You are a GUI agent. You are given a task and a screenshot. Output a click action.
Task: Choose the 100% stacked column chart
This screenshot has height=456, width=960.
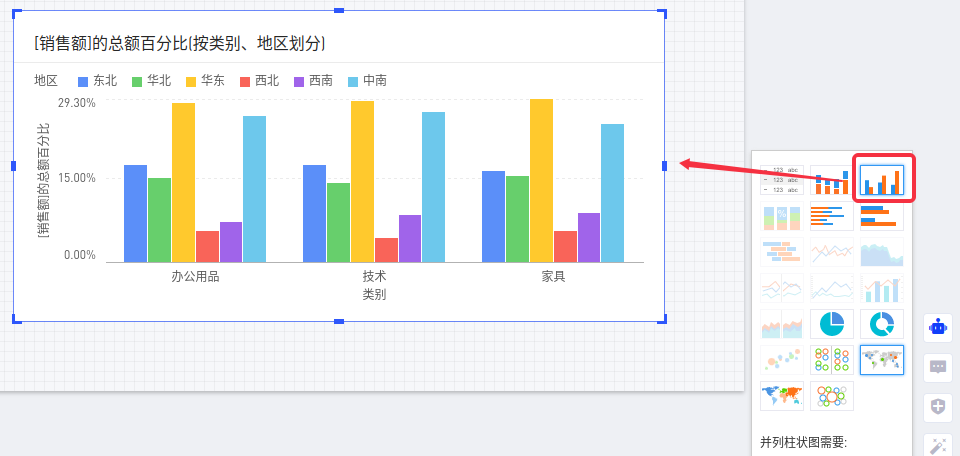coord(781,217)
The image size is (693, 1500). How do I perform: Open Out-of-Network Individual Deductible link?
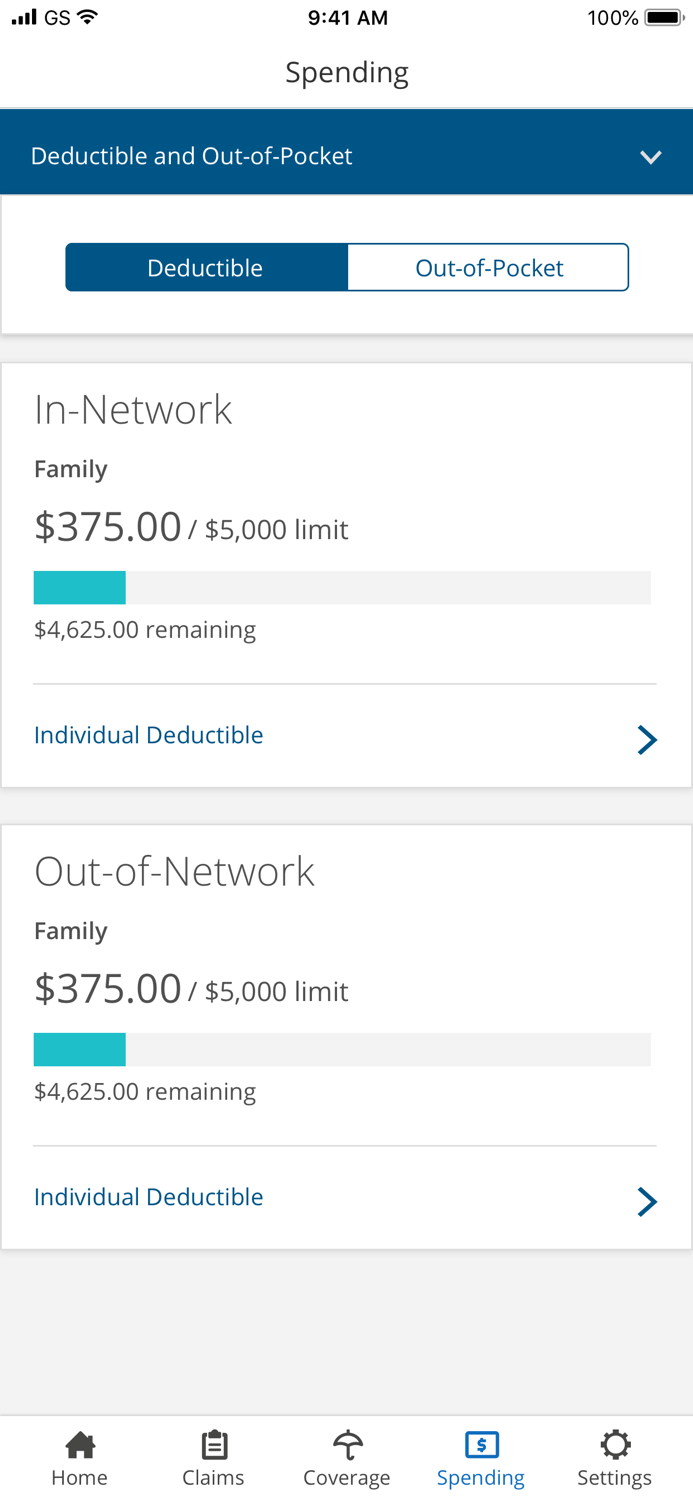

---

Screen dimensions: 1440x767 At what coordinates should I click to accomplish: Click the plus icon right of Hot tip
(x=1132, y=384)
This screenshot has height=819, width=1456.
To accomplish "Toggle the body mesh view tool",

# 作業内容
上のリストから、「You are a GUI」を含む行に始まり「coord(781,217)」を含む行までを、両端の行も含めて一字一句変えずに再掲してください。画像は回答に含めないこと。

# 完了した作業
You are a GUI agent. You are given a task and a screenshot. Output a click action.
Task: Choose the 100% stacked column chart
This screenshot has height=456, width=960.
coord(781,217)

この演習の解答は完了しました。